Because that falls into my big complaint with iterators - there's no way 
to efficiently 'linearize' a binary tree. Might as well just iterate 
over the keys or values.


> That's like C++'s way.  Iterator is basically a generalized pointer.

Yes.

> The other proposal is more like Java/Python/C#'s way, where the iterator 
>  is like a pointer that knows it's own limits.
> The Java/Python/C# way would definitely work in D.   I'm not sure about 
> the C++ way working for D because, in practice, references and 
> dereferencing get used pretty heavily there.  On the other hand 
> Java/Python/C# were designed without real templates.

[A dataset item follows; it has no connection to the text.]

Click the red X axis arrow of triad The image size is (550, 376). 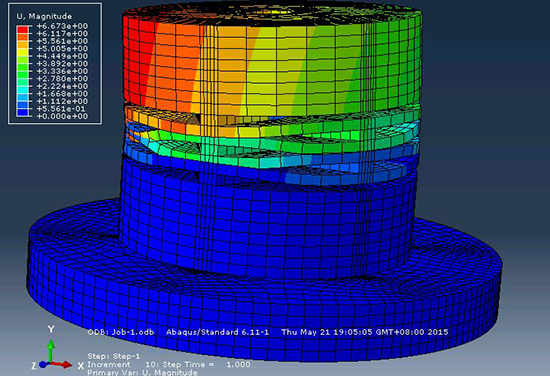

I think the C++ like way will be a lot more efficient, and I think it 
will work. Reference types are not needed.

> One of the major design goals for C++ was that for a basic array a 
> regular pointer should be a valid iterator.  Thus the iterator cannot 
> know where it's own end() is, because a pointer does not have such 
> knowledge.  But aside from cute demos on SGI's STL web page where 
> algorithms are applied to plain arrays using pointers,  I've never seen 
> that sort of thing used in the real world.  You almost always use a 
> std::vector or std::list or something besides a raw array.  So pointer 
> equivalence seems to be pretty useless to me.  Even moreso with D.  In 
> the rare case you need to work with raw pointers, you can always make an 
> iterator wrapper.

I think it'll work fine, since pointers can be easily converted to 
dynamic arrays (see above).


> On the plus side for C++ style:
> * iterators are lightweight (just one size_t/pointer in most cases)
> * algorithms and methods all take begin/end pairs making things uniform.
> Minuses
> * Iterators are dumb and error prone and easily go out of bounds
> * algorithms all require begin/end pairs making things cumbersome
> 
> I think the minuses outweigh the plusses.
> But maybe it's useful to take one concrete example:  A generic mergesort 
> or quicksort algorithm.
> 
> In C++ recursive calls just pass the limits of the range to the children
> mergesort(begin, end)
> {
>     ...
>     mergesort(begin, (end-begin)/2);
>     mergesort((end-begin)/2, end);
> }
> It's very efficient.
> 
> In the iterator-is-object approach I'm not sure how that works.
> If all you've got is .next() or .hasNext() I'm not sure what you're 
> supposed to do to create an iterator over half the range represented by 
> the original iterator.

Iterators can be any type, not just objects, that support [], ++, +=, and =.

>> foreach loops will not be able to have a 'key' parameter.
> Don't understand that one.

What's the key for an unknown iterator type?